Only optimized profiles (TRT-LLM) are supported for multi-node NIM deployments.

The HPA that the NIM Operator creates scales replicas based on CPU, memory, or custom metrics you configure. It has no concept of TTFT, ITL, or KV cache state. It's Kubernetes-native autoscaling applied to a container that happens to run a language model.

NVIDIA Dynamo: a different layer

NVIDIA Dynamo is not a replacement for NVIDIA NIM or vLLM. It's an inference orchestration framework that sits above the inference engines. You still run vLLM, TRT-LLM, or SGLang as the actual compute backend; NVIDIA Dynamo adds the coordination, routing, and scaling intelligence around them.

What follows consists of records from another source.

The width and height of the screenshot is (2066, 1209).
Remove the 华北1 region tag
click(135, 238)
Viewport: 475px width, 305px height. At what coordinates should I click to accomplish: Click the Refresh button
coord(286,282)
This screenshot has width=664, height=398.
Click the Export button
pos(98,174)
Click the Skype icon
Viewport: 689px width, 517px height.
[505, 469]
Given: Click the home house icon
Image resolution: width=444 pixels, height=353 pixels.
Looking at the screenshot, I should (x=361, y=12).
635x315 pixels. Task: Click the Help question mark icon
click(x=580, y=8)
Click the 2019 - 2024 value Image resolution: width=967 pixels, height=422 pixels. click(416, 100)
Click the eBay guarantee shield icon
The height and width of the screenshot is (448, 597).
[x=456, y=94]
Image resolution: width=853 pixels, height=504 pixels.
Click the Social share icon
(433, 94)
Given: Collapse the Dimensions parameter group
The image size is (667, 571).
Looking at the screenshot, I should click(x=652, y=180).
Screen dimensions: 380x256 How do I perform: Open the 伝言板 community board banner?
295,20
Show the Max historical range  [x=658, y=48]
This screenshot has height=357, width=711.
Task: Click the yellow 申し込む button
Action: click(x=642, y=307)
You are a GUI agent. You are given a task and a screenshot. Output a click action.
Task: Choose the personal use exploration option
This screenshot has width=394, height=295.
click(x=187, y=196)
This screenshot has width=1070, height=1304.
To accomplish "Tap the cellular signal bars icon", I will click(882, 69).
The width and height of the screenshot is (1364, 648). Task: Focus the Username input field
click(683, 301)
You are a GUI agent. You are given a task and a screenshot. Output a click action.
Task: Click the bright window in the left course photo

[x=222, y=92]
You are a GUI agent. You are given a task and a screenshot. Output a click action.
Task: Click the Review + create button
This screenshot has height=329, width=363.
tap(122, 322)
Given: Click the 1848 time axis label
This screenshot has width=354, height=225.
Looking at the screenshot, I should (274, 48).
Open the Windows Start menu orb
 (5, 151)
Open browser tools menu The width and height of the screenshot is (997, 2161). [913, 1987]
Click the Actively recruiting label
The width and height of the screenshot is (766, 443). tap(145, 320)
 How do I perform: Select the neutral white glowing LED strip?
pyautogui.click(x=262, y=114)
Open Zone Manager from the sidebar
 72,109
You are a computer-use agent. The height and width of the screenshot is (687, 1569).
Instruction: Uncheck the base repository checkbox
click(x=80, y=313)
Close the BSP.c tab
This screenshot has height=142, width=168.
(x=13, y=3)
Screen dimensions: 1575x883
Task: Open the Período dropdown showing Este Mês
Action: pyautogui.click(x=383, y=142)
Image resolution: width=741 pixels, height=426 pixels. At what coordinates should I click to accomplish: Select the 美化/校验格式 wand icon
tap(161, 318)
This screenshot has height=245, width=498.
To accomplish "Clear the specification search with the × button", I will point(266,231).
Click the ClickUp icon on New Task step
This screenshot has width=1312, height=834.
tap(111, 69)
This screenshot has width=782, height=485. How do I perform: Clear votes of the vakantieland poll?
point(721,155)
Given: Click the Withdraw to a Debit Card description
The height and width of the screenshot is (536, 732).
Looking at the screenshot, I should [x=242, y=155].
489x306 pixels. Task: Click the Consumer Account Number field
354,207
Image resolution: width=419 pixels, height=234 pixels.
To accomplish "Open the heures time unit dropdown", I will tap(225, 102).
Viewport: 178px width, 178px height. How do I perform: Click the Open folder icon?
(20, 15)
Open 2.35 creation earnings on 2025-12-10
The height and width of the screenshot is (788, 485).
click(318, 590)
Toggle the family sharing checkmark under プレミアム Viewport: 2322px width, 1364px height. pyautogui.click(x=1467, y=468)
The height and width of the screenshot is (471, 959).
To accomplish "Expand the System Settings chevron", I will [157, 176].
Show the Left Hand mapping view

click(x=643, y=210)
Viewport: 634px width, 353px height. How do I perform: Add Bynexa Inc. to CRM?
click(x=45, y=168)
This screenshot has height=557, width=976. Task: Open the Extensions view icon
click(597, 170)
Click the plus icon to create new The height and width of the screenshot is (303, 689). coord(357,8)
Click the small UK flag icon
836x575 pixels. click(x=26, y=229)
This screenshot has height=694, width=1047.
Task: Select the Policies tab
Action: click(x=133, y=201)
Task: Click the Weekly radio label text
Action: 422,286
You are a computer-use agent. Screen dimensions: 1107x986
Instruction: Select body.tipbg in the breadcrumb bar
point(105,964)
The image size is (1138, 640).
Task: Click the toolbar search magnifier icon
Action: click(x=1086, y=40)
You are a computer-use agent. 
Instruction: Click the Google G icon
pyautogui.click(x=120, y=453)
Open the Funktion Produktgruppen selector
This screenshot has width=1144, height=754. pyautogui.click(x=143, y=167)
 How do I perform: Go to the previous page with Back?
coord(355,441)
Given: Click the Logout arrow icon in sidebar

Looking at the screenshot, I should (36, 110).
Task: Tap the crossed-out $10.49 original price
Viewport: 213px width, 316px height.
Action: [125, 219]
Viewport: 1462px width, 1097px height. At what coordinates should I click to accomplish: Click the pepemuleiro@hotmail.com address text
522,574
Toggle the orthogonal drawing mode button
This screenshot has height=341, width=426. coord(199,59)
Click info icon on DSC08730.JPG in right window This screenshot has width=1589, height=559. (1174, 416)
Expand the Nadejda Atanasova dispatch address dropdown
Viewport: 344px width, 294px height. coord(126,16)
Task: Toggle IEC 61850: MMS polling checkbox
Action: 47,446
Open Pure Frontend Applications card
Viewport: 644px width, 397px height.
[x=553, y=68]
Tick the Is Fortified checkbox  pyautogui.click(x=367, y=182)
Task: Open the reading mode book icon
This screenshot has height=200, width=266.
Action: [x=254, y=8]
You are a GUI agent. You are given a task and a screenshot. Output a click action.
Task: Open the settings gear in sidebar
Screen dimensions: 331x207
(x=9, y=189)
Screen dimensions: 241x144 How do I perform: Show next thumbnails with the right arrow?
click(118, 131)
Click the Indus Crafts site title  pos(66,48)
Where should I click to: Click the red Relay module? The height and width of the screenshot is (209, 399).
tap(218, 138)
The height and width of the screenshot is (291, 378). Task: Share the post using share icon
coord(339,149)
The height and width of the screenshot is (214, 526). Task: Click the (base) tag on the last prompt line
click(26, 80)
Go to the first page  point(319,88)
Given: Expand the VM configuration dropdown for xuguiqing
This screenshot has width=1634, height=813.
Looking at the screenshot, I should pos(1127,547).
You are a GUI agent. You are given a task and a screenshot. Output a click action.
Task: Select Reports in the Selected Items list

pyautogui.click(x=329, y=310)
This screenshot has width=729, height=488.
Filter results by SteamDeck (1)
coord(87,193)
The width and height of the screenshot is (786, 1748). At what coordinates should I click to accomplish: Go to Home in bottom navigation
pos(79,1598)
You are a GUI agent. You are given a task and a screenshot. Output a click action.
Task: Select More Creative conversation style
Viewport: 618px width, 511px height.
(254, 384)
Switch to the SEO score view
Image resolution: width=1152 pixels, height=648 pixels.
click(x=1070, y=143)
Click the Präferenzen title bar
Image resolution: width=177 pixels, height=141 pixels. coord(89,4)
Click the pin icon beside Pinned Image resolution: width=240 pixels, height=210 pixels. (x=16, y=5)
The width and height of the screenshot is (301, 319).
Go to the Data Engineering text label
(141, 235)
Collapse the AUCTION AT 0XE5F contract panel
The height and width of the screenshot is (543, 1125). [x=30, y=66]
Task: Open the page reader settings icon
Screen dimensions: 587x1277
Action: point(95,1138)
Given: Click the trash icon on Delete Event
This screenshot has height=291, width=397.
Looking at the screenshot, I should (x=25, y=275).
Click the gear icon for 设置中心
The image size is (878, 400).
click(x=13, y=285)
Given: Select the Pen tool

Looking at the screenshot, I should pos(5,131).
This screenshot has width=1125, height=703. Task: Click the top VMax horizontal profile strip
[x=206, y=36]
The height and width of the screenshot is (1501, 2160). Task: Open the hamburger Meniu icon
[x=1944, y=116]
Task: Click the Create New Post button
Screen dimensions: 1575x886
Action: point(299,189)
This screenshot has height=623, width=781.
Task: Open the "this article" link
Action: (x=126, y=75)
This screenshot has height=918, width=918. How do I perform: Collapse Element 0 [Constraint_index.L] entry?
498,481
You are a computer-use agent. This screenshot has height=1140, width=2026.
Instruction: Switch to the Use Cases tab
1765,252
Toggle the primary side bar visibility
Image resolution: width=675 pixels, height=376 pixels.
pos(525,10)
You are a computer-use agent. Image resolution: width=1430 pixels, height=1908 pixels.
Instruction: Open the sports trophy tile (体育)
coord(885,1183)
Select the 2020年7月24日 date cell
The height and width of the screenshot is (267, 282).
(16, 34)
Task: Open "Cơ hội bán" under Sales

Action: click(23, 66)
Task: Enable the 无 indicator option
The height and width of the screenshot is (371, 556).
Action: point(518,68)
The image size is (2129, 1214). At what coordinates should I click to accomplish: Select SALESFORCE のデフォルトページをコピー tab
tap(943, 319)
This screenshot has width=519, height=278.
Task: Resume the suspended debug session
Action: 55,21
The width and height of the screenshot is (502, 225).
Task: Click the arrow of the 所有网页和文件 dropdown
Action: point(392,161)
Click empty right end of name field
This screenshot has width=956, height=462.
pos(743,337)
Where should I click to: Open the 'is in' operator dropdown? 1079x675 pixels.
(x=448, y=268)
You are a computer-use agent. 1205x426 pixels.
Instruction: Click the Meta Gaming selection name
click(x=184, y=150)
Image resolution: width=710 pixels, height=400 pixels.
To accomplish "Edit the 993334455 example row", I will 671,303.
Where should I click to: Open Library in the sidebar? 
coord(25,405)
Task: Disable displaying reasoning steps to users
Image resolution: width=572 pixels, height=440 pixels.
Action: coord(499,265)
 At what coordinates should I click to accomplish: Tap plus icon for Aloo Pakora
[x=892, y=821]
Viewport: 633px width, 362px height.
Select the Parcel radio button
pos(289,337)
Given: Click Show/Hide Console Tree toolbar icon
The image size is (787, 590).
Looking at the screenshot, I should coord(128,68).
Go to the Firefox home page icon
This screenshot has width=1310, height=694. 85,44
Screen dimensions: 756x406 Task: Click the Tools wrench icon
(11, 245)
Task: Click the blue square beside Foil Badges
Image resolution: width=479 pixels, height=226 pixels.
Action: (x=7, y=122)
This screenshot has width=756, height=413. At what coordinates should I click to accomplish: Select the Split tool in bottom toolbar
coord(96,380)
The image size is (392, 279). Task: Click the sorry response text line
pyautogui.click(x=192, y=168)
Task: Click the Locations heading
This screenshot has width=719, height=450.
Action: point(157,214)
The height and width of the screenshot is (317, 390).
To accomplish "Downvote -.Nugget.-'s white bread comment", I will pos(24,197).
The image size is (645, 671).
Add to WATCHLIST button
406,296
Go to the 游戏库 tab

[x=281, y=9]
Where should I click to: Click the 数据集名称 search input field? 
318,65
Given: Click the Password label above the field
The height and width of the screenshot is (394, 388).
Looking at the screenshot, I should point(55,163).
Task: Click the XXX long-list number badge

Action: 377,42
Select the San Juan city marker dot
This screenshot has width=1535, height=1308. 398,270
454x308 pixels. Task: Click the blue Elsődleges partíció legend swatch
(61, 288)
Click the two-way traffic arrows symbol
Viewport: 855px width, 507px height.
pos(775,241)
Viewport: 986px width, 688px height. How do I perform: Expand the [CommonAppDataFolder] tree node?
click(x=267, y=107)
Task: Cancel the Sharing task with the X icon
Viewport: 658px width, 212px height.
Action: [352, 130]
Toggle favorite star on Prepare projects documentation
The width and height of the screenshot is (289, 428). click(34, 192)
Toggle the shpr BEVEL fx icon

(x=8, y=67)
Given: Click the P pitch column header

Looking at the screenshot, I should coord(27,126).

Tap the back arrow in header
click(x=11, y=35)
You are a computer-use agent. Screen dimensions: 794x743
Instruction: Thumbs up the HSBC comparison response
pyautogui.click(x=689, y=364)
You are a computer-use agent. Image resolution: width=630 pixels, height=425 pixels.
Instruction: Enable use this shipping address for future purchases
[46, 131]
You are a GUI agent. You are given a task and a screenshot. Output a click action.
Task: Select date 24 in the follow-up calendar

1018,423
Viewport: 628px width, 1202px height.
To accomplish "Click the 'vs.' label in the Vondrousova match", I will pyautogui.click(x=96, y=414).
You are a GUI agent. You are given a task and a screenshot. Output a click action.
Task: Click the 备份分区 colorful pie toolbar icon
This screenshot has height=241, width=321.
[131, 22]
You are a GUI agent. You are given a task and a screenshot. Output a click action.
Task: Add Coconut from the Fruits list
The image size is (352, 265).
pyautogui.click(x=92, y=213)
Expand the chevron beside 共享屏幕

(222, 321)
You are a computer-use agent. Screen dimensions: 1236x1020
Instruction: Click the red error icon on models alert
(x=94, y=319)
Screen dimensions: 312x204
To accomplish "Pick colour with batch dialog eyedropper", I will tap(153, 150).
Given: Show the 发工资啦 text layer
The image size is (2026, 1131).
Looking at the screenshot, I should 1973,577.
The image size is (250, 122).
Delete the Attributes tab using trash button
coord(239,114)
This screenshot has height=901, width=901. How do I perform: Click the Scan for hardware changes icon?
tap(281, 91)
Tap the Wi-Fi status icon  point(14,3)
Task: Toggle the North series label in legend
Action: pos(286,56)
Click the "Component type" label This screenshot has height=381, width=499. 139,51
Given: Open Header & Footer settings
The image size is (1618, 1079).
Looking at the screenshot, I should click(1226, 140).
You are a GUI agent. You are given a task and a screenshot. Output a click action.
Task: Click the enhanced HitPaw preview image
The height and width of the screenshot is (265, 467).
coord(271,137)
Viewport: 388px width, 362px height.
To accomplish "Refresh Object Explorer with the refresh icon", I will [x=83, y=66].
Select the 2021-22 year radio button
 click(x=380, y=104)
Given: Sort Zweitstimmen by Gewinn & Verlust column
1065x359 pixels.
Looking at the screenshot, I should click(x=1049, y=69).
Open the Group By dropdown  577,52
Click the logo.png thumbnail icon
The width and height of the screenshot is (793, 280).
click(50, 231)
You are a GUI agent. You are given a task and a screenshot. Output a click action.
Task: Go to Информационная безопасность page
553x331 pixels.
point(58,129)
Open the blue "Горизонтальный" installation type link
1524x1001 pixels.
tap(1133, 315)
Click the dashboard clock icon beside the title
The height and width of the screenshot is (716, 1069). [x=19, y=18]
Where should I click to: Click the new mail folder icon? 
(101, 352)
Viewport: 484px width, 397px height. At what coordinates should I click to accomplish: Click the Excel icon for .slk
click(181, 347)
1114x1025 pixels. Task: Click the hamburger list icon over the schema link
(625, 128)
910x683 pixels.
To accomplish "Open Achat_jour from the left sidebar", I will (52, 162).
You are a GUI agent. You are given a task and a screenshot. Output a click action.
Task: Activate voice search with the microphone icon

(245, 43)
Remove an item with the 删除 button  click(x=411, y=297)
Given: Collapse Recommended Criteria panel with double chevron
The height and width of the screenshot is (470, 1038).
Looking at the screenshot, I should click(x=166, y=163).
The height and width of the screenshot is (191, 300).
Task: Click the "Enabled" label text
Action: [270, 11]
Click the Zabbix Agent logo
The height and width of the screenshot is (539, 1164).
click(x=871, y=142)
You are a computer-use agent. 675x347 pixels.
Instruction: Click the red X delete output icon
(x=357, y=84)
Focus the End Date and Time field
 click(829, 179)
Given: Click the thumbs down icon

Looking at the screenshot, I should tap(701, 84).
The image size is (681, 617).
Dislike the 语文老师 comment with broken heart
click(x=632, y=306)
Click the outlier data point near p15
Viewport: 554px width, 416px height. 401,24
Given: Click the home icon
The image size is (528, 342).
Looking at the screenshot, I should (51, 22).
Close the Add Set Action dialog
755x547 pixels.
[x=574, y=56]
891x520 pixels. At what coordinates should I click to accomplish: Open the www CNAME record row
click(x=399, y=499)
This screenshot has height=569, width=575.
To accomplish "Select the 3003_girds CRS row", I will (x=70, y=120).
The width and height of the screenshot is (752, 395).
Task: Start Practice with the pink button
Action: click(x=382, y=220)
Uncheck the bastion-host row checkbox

The architecture has four main components:

NVIDIA Dynamo Architecture
graph TB Client[Client] --> FE[Frontend\nRust HTTP / OpenAI API] FE --> Router[KV Router\nReal-time cache-aware routing] Router --> P1[Prefill Workers\nvLLM / TRT-LLM / SGLang] Router --> P2[Prefill Workers] P1 --> D1[Decode Workers] P2 --> D2[Decode Workers] Planner[Planner\nSLA-aware autoscaler] --> P1 Planner --> P2 Planner --> D1 Planner --> D2 KVBM[KVBM\nKV cache tiering] --> P1 KVBM --> P2 NIXL[NIXL\nP2P GPU transfer] --> D1 NIXL --> D2

KV Router is the piece that changes how routing works. Where vLLM's cache-aware router maintains an approximate radix tree of what each worker probably has cached, NVIDIA Dynamo's KV Router gets real-time event notifications from every worker as KV blocks are created, filled, or freed. When a request arrives, it computes a cost per worker:

cost = overlap_score_weight × prefill_blocks + decode_blocks

Lower cost wins. prefill_blocks is how many blocks the worker would need to compute from scratch (less if it already has cached blocks for this prompt). decode_blocks is the active decode load on that worker. The weight lets you tune toward TTFT (higher → maximize cache reuse) or ITL (lower → distribute decode load evenly).

Planner is the autoscaler that actually understands what it's scaling. You give it SLA targets:

args:
  - --ttft=500.0    # milliseconds, Time to First Token
  - --itl=50.0      # milliseconds, Inter-Token Latency
  - --max-gpu-budget=16

It supports two modes: throughput-based (requires pre-deployment profiling, uses ARIMA/Prophet/Kalman to predict traffic and compute required replicas) and load-based (real-time linear regression on active prefill tokens and KV blocks per worker, no profiling needed, experimental). In disaggregated mode it scales prefill and decode workers independently — critical because they have completely different bottlenecks.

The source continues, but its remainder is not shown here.